### TASK PROMPT
Retype the items word for word, starting at the line with "You are a GUI" and going through the end of the items, both ends included. Leave out the pictures.
── THE RECORDS ──
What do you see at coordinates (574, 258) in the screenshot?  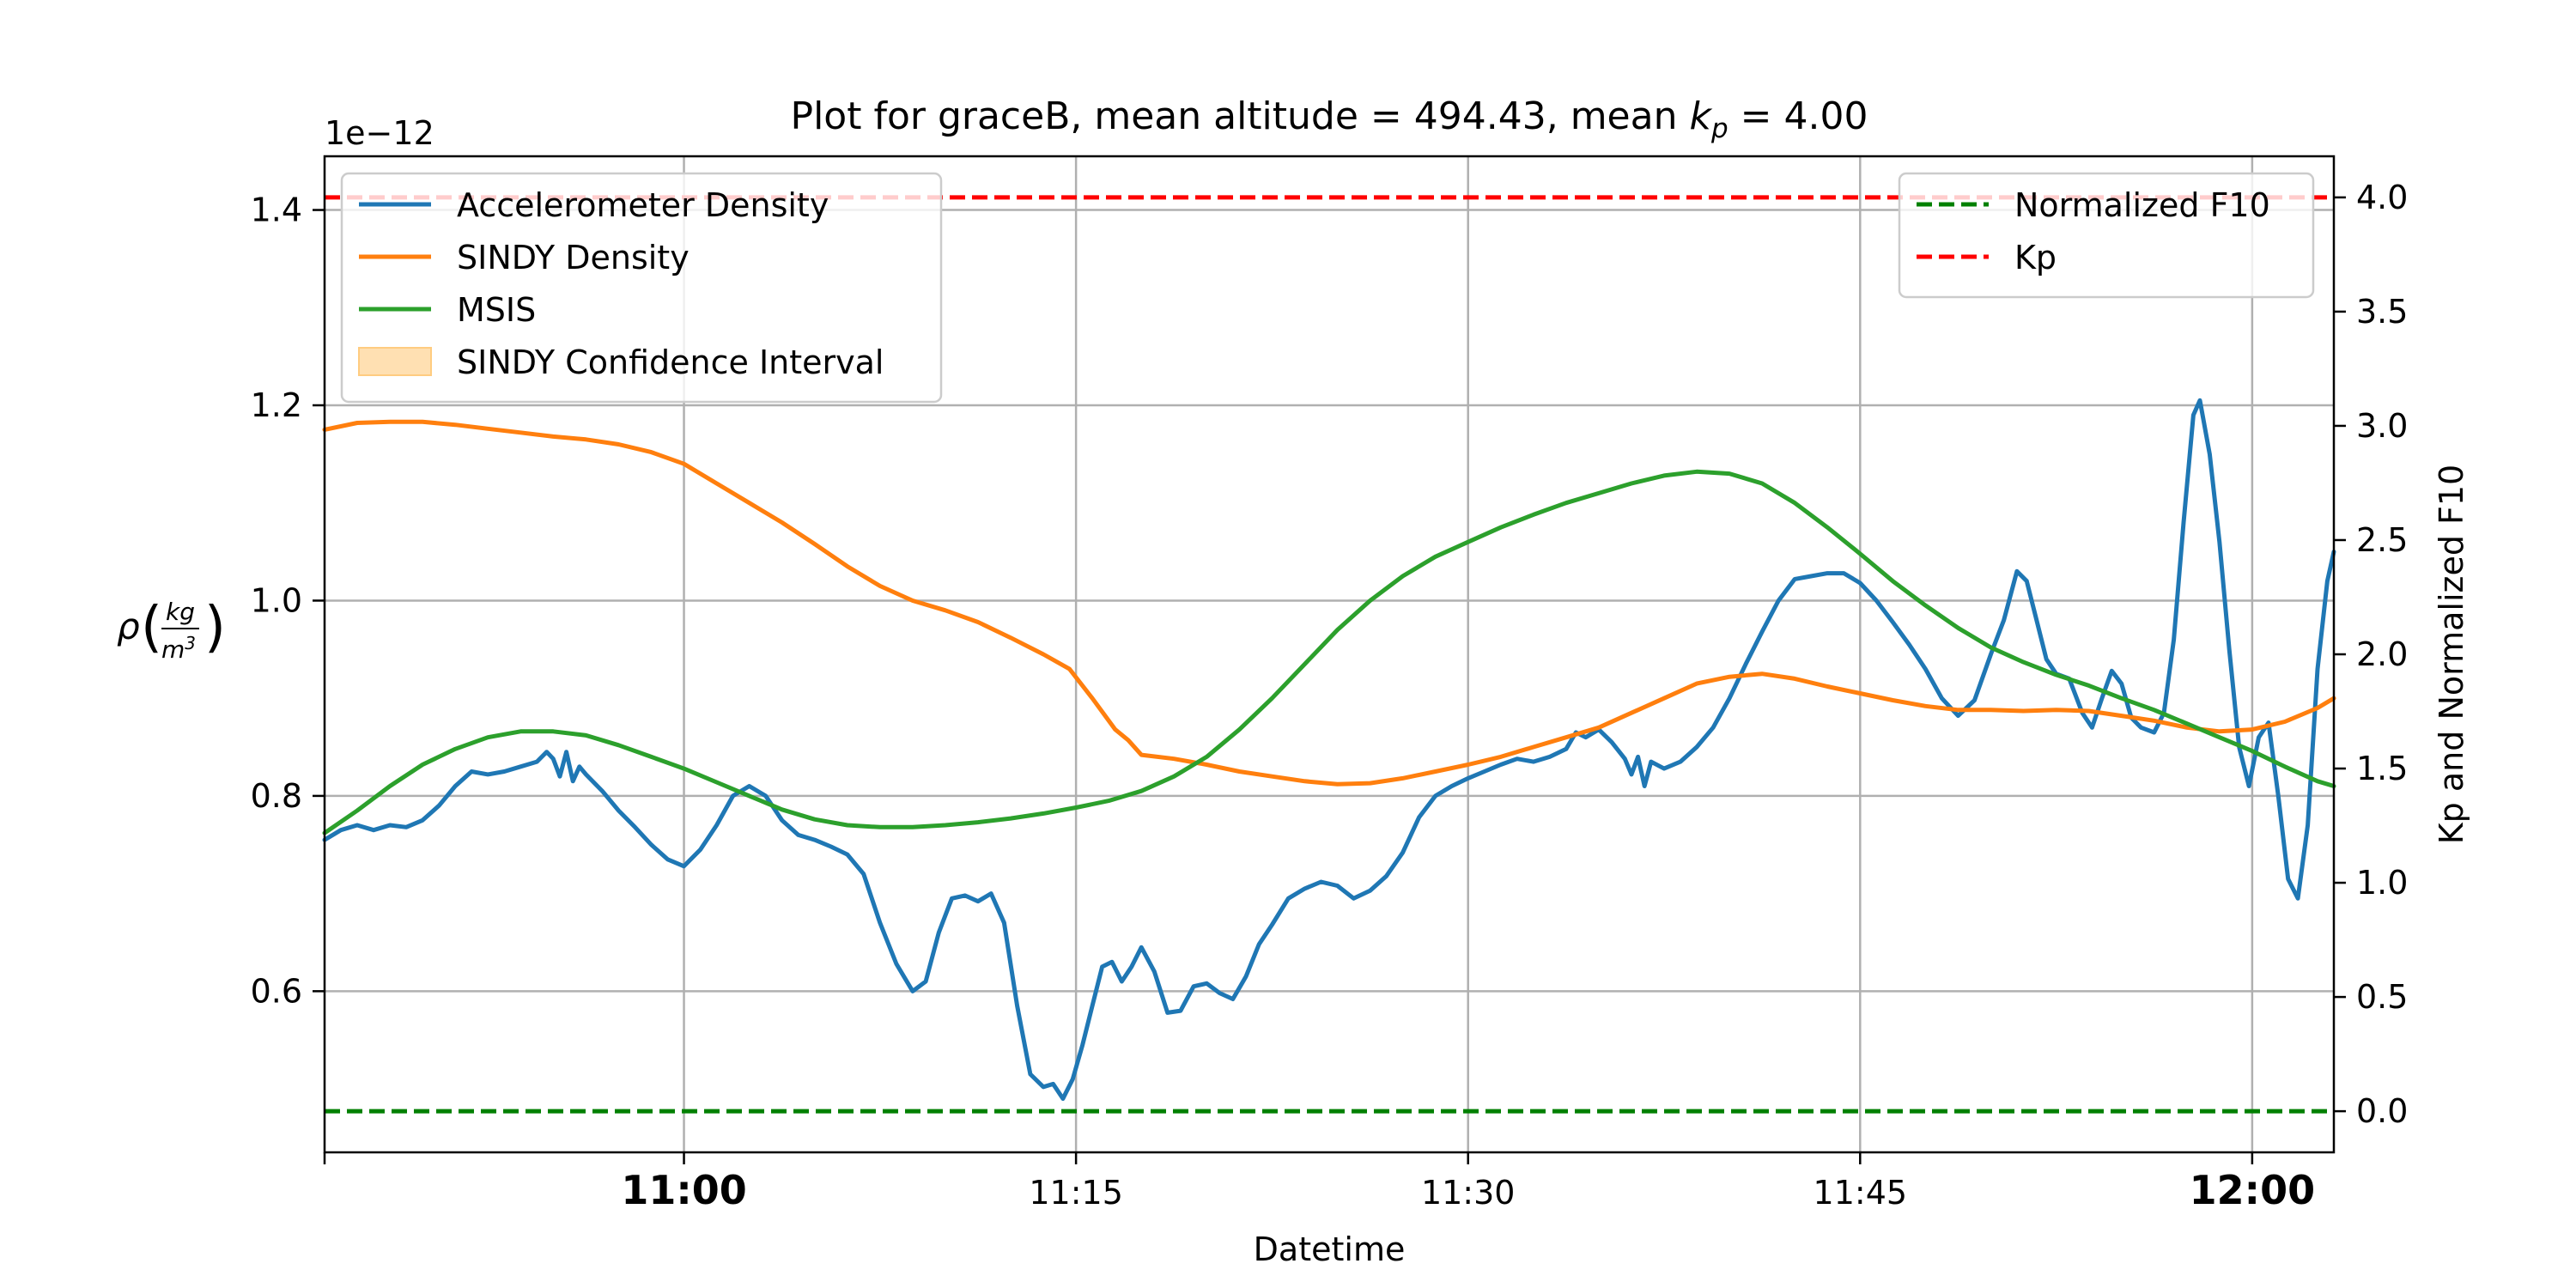 I see `legend-label-sindy-density: SINDY Density` at bounding box center [574, 258].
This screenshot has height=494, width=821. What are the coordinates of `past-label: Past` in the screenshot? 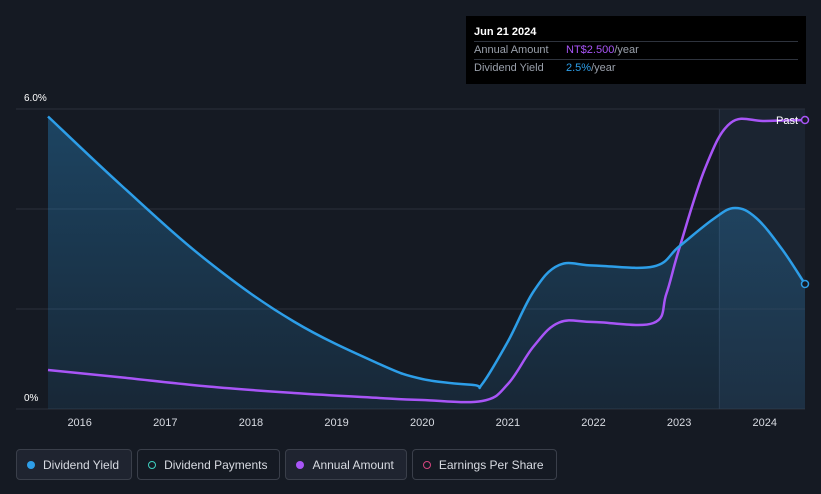 It's located at (787, 121).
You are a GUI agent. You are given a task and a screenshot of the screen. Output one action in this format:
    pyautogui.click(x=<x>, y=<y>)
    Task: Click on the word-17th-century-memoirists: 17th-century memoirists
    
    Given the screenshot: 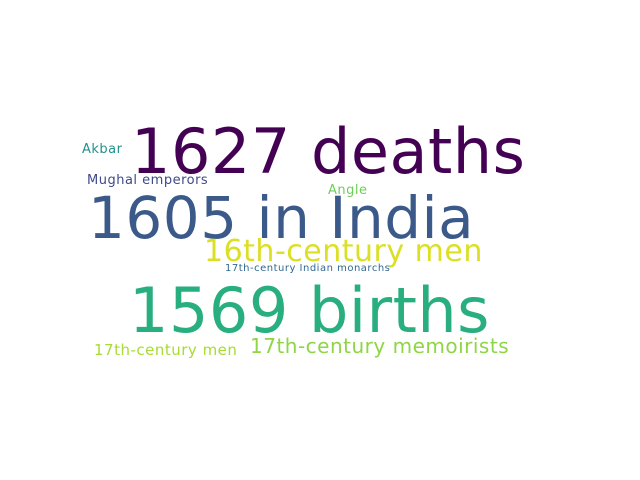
───
### COMPLETED EXERCISE
You are a GUI agent. You are given a task and a screenshot of the screen. Output one action in this format:
    pyautogui.click(x=<x>, y=<y>)
    Task: Click on the word-17th-century-memoirists: 17th-century memoirists
    
    Given the screenshot: 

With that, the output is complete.